Word and element location records —
══════════════════════════════

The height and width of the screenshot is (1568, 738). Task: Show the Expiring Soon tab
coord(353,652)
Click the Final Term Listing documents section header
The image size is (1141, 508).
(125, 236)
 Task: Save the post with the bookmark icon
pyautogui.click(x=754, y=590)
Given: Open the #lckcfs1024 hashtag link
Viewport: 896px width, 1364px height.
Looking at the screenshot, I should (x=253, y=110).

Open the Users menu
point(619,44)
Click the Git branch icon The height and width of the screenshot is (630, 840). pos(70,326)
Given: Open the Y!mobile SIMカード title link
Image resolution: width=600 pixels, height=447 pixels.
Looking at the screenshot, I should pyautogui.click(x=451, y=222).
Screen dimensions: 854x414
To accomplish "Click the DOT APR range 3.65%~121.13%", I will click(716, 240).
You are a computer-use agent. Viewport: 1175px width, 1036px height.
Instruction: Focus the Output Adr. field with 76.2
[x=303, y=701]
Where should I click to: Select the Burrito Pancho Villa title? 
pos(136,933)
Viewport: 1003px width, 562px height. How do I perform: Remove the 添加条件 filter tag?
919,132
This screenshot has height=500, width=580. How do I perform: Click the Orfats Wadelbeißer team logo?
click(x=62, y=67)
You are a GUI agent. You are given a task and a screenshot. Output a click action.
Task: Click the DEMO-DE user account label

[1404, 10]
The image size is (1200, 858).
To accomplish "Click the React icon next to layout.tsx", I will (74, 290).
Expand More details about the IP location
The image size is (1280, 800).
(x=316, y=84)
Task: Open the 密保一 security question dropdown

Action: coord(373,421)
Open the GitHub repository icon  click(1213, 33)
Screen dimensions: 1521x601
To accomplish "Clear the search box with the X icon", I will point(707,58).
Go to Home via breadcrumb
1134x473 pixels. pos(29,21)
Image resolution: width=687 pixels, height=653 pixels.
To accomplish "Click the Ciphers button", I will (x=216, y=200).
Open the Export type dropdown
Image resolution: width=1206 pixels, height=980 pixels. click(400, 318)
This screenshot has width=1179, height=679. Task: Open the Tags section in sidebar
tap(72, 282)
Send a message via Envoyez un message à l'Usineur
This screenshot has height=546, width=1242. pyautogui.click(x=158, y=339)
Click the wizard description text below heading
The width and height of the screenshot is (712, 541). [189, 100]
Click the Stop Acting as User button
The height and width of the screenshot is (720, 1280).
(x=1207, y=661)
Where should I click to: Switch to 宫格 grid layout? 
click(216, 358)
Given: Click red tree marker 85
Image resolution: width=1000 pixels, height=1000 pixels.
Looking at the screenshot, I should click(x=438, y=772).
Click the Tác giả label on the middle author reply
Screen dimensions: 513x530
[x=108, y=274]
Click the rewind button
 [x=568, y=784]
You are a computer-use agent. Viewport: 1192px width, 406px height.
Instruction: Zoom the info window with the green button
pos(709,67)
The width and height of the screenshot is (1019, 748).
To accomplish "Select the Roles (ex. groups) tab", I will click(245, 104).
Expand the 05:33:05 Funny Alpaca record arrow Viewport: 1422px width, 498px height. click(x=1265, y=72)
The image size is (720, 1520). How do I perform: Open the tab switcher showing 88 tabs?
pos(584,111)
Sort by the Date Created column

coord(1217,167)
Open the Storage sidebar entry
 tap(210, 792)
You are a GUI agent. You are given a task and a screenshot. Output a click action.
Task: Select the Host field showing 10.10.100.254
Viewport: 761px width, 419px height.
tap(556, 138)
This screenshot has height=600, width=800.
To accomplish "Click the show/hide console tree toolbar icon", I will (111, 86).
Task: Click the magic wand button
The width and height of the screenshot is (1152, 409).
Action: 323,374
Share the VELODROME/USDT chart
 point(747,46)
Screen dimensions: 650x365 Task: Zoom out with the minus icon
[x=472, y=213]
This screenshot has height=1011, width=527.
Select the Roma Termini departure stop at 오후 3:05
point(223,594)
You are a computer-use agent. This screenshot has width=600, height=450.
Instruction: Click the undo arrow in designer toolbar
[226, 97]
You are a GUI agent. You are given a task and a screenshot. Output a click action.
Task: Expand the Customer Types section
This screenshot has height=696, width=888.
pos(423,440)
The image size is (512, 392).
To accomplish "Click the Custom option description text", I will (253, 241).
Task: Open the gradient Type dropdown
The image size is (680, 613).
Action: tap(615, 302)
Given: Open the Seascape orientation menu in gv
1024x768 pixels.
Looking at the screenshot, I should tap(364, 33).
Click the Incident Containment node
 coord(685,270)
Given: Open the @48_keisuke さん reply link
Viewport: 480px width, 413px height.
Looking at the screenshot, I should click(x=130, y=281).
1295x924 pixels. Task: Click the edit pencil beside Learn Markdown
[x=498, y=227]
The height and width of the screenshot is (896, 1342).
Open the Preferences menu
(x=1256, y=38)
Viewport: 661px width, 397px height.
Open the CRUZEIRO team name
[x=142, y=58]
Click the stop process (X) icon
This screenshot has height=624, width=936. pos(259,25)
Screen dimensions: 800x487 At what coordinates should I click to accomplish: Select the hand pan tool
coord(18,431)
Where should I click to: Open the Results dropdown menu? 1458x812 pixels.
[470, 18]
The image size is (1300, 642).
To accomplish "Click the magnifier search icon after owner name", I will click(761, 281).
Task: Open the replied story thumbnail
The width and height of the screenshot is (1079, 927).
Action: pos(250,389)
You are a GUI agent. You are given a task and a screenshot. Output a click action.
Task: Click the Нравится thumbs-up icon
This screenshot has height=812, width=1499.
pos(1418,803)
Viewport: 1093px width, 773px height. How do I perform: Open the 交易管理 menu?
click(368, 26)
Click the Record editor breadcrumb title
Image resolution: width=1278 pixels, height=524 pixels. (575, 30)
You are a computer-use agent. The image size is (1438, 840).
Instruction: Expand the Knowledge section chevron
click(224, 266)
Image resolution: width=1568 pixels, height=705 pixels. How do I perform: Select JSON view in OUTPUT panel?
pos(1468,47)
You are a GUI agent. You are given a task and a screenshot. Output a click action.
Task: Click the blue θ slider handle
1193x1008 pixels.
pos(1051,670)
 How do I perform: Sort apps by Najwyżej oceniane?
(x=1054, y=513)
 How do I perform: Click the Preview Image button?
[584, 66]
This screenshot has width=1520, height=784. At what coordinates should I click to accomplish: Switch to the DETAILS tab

══════════════════════════════

Goal —
Update all of the records by changing every "How do I perform" to "How can I perform", and write the lines out again with everything else left as it is.

Exercise solution —
The height and width of the screenshot is (1568, 738). Task: Show the Expiring Soon tab
coord(353,652)
Click the Final Term Listing documents section header
The image size is (1141, 508).
(125, 236)
 Task: Save the post with the bookmark icon
pyautogui.click(x=754, y=590)
Given: Open the #lckcfs1024 hashtag link
Viewport: 896px width, 1364px height.
Looking at the screenshot, I should (x=253, y=110).

Open the Users menu
point(619,44)
Click the Git branch icon The height and width of the screenshot is (630, 840). pos(70,326)
Given: Open the Y!mobile SIMカード title link
Image resolution: width=600 pixels, height=447 pixels.
Looking at the screenshot, I should pyautogui.click(x=451, y=222).
Screen dimensions: 854x414
To accomplish "Click the DOT APR range 3.65%~121.13%", I will click(716, 240).
You are a computer-use agent. Viewport: 1175px width, 1036px height.
Instruction: Focus the Output Adr. field with 76.2
[x=303, y=701]
Where should I click to: Select the Burrito Pancho Villa title? 
pos(136,933)
Viewport: 1003px width, 562px height. How can I perform: Remove the 添加条件 filter tag?
919,132
This screenshot has height=500, width=580. How can I perform: Click the Orfats Wadelbeißer team logo?
click(x=62, y=67)
You are a GUI agent. You are given a task and a screenshot. Output a click action.
Task: Click the DEMO-DE user account label

[1404, 10]
The image size is (1200, 858).
To accomplish "Click the React icon next to layout.tsx", I will (74, 290).
Expand More details about the IP location
The image size is (1280, 800).
(x=316, y=84)
Task: Open the 密保一 security question dropdown

Action: coord(373,421)
Open the GitHub repository icon  click(1213, 33)
Screen dimensions: 1521x601
To accomplish "Clear the search box with the X icon", I will point(707,58).
Go to Home via breadcrumb
1134x473 pixels. pos(29,21)
Image resolution: width=687 pixels, height=653 pixels.
To accomplish "Click the Ciphers button", I will (x=216, y=200).
Open the Export type dropdown
Image resolution: width=1206 pixels, height=980 pixels. click(400, 318)
This screenshot has width=1179, height=679. Task: Open the Tags section in sidebar
tap(72, 282)
Send a message via Envoyez un message à l'Usineur
This screenshot has height=546, width=1242. pyautogui.click(x=158, y=339)
Click the wizard description text below heading
The width and height of the screenshot is (712, 541). [189, 100]
Click the Stop Acting as User button
The height and width of the screenshot is (720, 1280).
(x=1207, y=661)
Where should I click to: Switch to 宫格 grid layout? 
click(216, 358)
Given: Click red tree marker 85
Image resolution: width=1000 pixels, height=1000 pixels.
Looking at the screenshot, I should click(x=438, y=772).
Click the Tác giả label on the middle author reply
Screen dimensions: 513x530
[x=108, y=274]
Click the rewind button
 [x=568, y=784]
You are a computer-use agent. Viewport: 1192px width, 406px height.
Instruction: Zoom the info window with the green button
pos(709,67)
The width and height of the screenshot is (1019, 748).
To accomplish "Select the Roles (ex. groups) tab", I will click(245, 104).
Expand the 05:33:05 Funny Alpaca record arrow Viewport: 1422px width, 498px height. click(x=1265, y=72)
The image size is (720, 1520). How can I perform: Open the tab switcher showing 88 tabs?
pos(584,111)
Sort by the Date Created column

coord(1217,167)
Open the Storage sidebar entry
 tap(210, 792)
You are a GUI agent. You are given a task and a screenshot. Output a click action.
Task: Select the Host field showing 10.10.100.254
Viewport: 761px width, 419px height.
tap(556, 138)
This screenshot has height=600, width=800.
To accomplish "Click the show/hide console tree toolbar icon", I will (111, 86).
Task: Click the magic wand button
The width and height of the screenshot is (1152, 409).
Action: 323,374
Share the VELODROME/USDT chart
 point(747,46)
Screen dimensions: 650x365 Task: Zoom out with the minus icon
[x=472, y=213]
This screenshot has height=1011, width=527.
Select the Roma Termini departure stop at 오후 3:05
point(223,594)
You are a computer-use agent. This screenshot has width=600, height=450.
Instruction: Click the undo arrow in designer toolbar
[226, 97]
You are a GUI agent. You are given a task and a screenshot. Output a click action.
Task: Expand the Customer Types section
This screenshot has height=696, width=888.
pos(423,440)
The image size is (512, 392).
To accomplish "Click the Custom option description text", I will (253, 241).
Task: Open the gradient Type dropdown
The image size is (680, 613).
Action: tap(615, 302)
Given: Open the Seascape orientation menu in gv
1024x768 pixels.
Looking at the screenshot, I should tap(364, 33).
Click the Incident Containment node
 coord(685,270)
Given: Open the @48_keisuke さん reply link
Viewport: 480px width, 413px height.
Looking at the screenshot, I should click(x=130, y=281).
1295x924 pixels. Task: Click the edit pencil beside Learn Markdown
[x=498, y=227]
The height and width of the screenshot is (896, 1342).
Open the Preferences menu
(x=1256, y=38)
Viewport: 661px width, 397px height.
Open the CRUZEIRO team name
[x=142, y=58]
Click the stop process (X) icon
This screenshot has height=624, width=936. pos(259,25)
Screen dimensions: 800x487 At what coordinates should I click to accomplish: Select the hand pan tool
coord(18,431)
Where should I click to: Open the Results dropdown menu? 1458x812 pixels.
[470, 18]
The image size is (1300, 642).
To accomplish "Click the magnifier search icon after owner name", I will click(761, 281).
Task: Open the replied story thumbnail
The width and height of the screenshot is (1079, 927).
Action: pos(250,389)
You are a GUI agent. You are given a task and a screenshot. Output a click action.
Task: Click the Нравится thumbs-up icon
This screenshot has height=812, width=1499.
pos(1418,803)
Viewport: 1093px width, 773px height. How can I perform: Open the 交易管理 menu?
click(368, 26)
Click the Record editor breadcrumb title
Image resolution: width=1278 pixels, height=524 pixels. (575, 30)
You are a computer-use agent. The image size is (1438, 840).
Instruction: Expand the Knowledge section chevron
click(224, 266)
Image resolution: width=1568 pixels, height=705 pixels. How can I perform: Select JSON view in OUTPUT panel?
pos(1468,47)
You are a GUI agent. You are given a task and a screenshot. Output a click action.
Task: Click the blue θ slider handle
1193x1008 pixels.
pos(1051,670)
 How can I perform: Sort apps by Najwyżej oceniane?
(x=1054, y=513)
 How can I perform: Click the Preview Image button?
[584, 66]
This screenshot has width=1520, height=784. At what coordinates should I click to accomplish: Switch to the DETAILS tab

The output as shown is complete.